11. ARRAY, captain!¶

We've talked about lists, structs, but what about arrays?

In this section we're gonna cover how to deal with fixed sized arrays, e.g., x and y coordinates of 2d points in the same column:

points = pl.Series(
    "points",
    [
        [6.63, 8.35],
        [7.19, 4.85],
        [2.1, 4.21],
        [3.4, 6.13],
    ],
    dtype=pl.Array(pl.Float64, 2),
)
df = pl.DataFrame(points)

print(df)

shape: (4, 1)
┌───────────────┐
│ points        │
│ ---           │
│ array[f64, 2] │
╞═══════════════╡
│ [6.63, 8.35]  │
│ [7.19, 4.85]  │
│ [2.1, 4.21]   │
│ [3.4, 6.13]   │
└───────────────┘

Let's get to work - what if we wanted to make a plugin that takes a Series like points above, and, likewise, returned a Series of arrays?

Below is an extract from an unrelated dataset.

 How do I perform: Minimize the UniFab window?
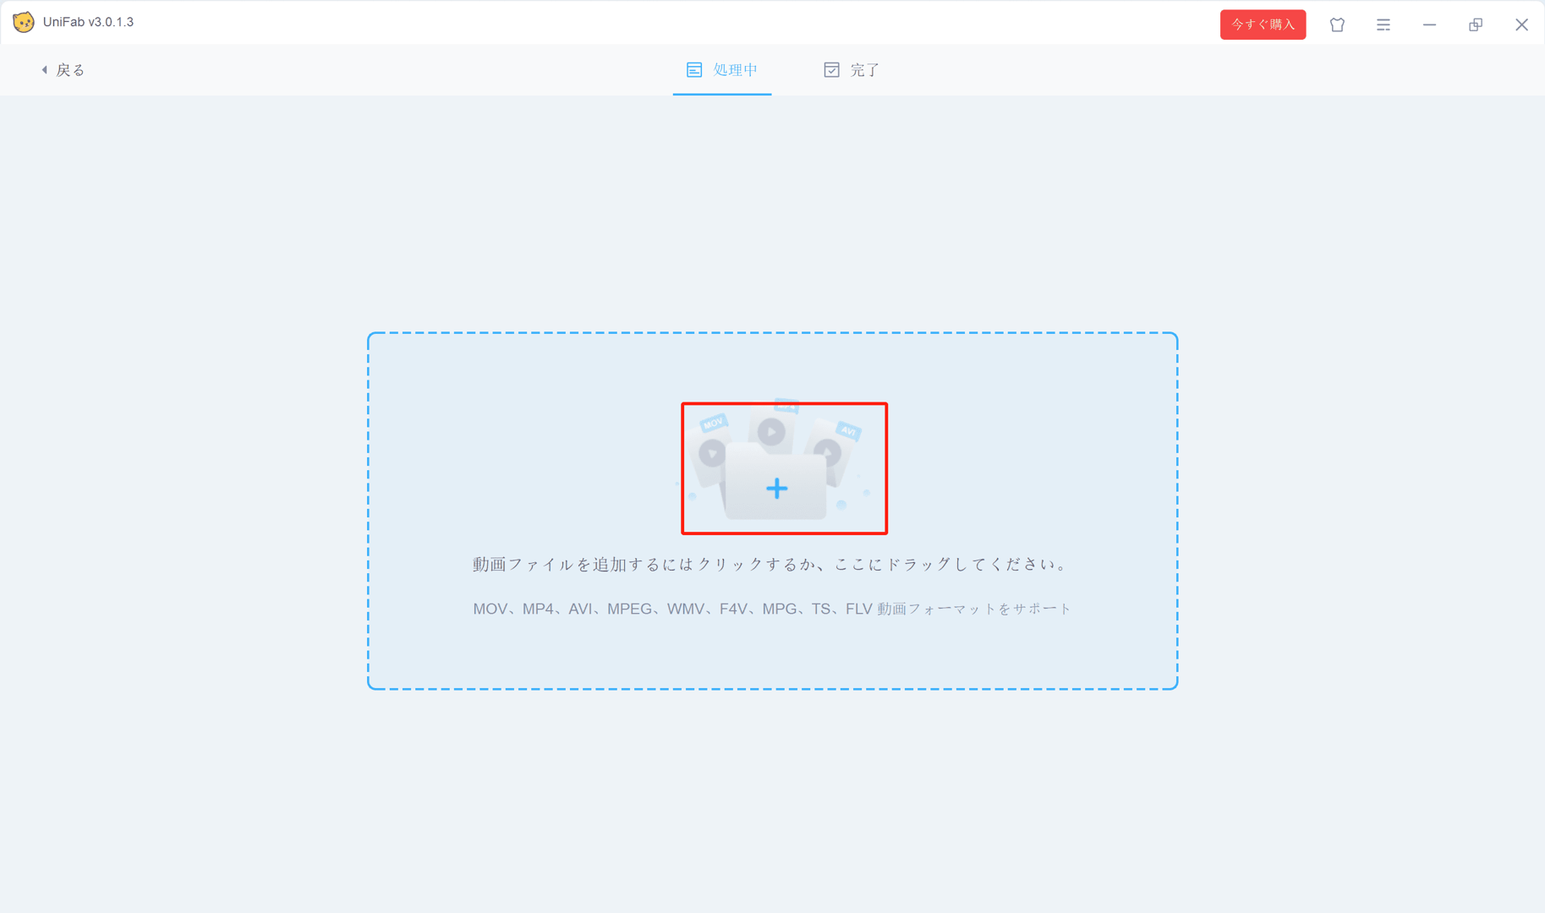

Turns out we can do it! But it's a little bit tricky.

First of all, we need to include features = ["dtype-array"] in both pyo3-polars and polars-core in our Cargo.toml.

Now let's create a plugin that calculates the midpoint between a reference point and each point in a Series like the one above. This should illustrate both how to unpack an array inside our Rust code and also return a Series of the same type.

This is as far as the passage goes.